I’m trying to move over an array of constant structs from a structuredBuffer to a Cbuffer in a compute shader. Was having issues, and isolated them to a simple test case:
#pragma kernel CSMain
struct testStruct
{
float4 testVal1;
};
cbuffer Preferences_Buffer
{
testStruct testPref;
};
[numthreads(8,8,1)]
void CSMain (uint3 id : SV_DispatchThreadID)
{
// TODO: insert actual code here!
Result[id.xy] = testPref.testVal1;
}
But I recieve the error :
“Unknown parameter type (0) for testPref at kernel CSMain”
which in all my google-fu I can’t find similar errors of online.
I can find code online of people using structs in cbuffers:
https://gamedev.stackexchange.com/questions/71628/how-do-i-define-array-in-shaders-constant-buffer-with-c
so I’m not sure what I’m doing wrong.
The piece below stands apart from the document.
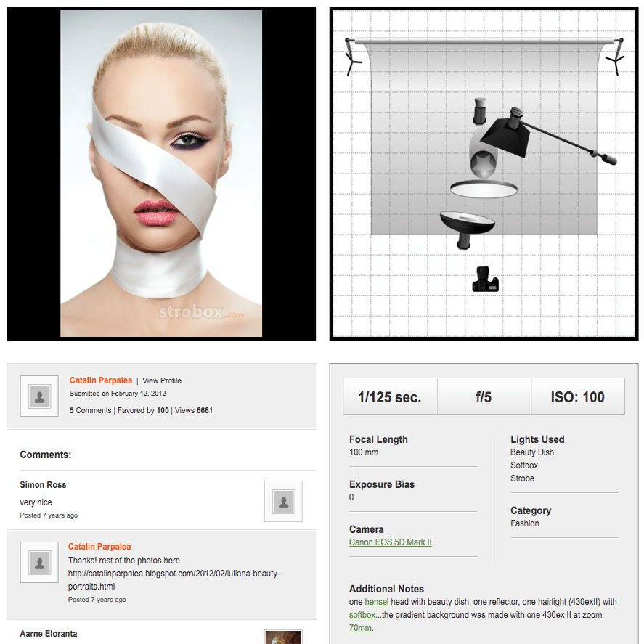Open Catalin Parpalea's profile avatar

tap(39, 396)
I can also just throw a float4 in the cbuffer and can access it fine, so the syntax of that is correct.
Can provide any other info requested, just kind of at a loss for what I could be doing wrong.
Bump, also experiencing this issue with compute shaders.
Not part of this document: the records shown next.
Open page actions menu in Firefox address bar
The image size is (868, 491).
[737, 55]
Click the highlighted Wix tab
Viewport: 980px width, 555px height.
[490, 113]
I never got it to work, just switched back to structured buffer till I have more time to work on potential perf improvements.
Anyone solved this issue?
This is not supported in Unity at the moment.
Why do you want to use constant buffers specifically?
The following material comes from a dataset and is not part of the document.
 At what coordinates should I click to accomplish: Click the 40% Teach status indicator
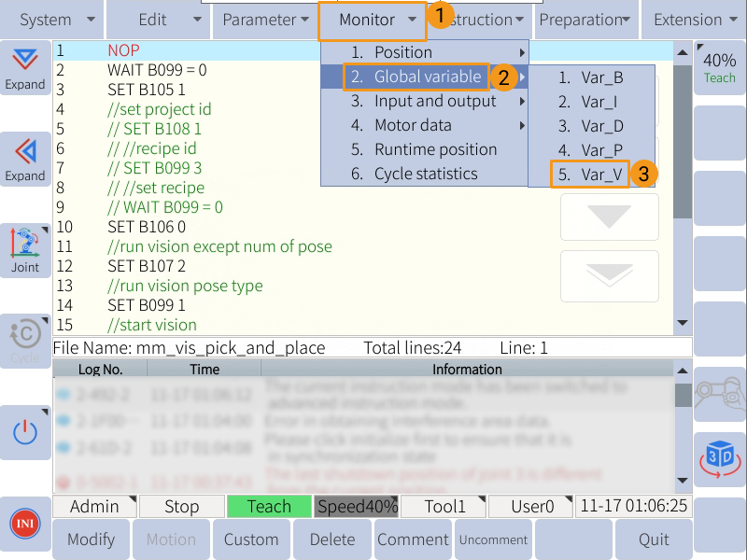(719, 68)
@funkyCoty and why exactly do you need a struct there?
Can’t you do the same with a set of arrays?
But it’s significantly easier to use with a struct, both on the C# side and the HLSL side, plus easier for the GPU to read since data is packed closely together. I think those are quite important features.
Different graphics APIs have different packing rules for structs. The data isn’t necessarily packed tightly.
Also, if you are accessing just a part of a struct in some shader stage, individual arrays are going to be faster to access, as it can fit more data into the cache.
Wouldn’t there be more jumping between distant memory locations with parallel arrays if you have a lot of data? One array dereference is a lot cheaper than jumping between potentially a dozens of arrays. Processing that much data for a fragment/vertex shader doesn’t make sense, but for an async compute shader, the amount of data per struct can start to add up.
For an example use case, I wanted to use a constant set of preferences for generating particles. The preference has min/max lifetime, texture index, additional color tint, velocity multiplier, rotation multiplier, etc etc. So, for example, given a shade of red it would index different preferences from this constant array. Packing all this data into a struct would be ideal.
That said I understand your reasoning, disappointing I can’t do this in unity, but for my pretty specific edge case, not breaking compatibility with other graphics API makes sense.
Thanks for the reply and insight!
Constant buffers are limited to 64KB, so there’s not much jumping around to begin with 
For this specific use case with several arrays the cost doesn’t come from the dereferencing itself, but from the need to access the memory - if you have to load more data than you need, cache space is wasted and cache misses occur more frequently. It’s definitely easier to achieve close to 100% useful cache occupancy with structs if they are packed tightly, but it’s not impossible with arrays as well, just harder. You could, for example, pack everything into float4
(for example, min and max lifetime, velocity and rotation multipliers would go into a single float4) to reduce cache misses.
This all depends on the size of a single cache line. If it’s 128 bits (or lower, which doesn’t sound likely), you will have perfect cache occupancy with this simple setup. If it’s 256 bits, you could pack your data into two sequential float4s in this array, and so on. Such a setup is harder to work with, but emulates structs quite well 
1 Like
Oh! I didn’t even think of putting it all in one big float4 array, but that makes sense! Well I’ll keep that in my back pocket next time I need to scrape for a little more perf. If I end up giving it a try I’ll post some profiler comparisons here.
1 Like
Basically what has already been discussed here. I’m trying to squeeze out a bit more performance, and it looks like a constant buffer is a good candidate. I’m already using packed arrays. I need to access all of the data anyways, so a constant buffer seems to be the better choice. It’s a lot of data (more than a float4) per struct, but there are not that many structs, in my case. (its for some gpu particle sim stuff)
If you’re already using a constant buffer with packed arrays, it sounds like a matter of convenience rather than a performance question.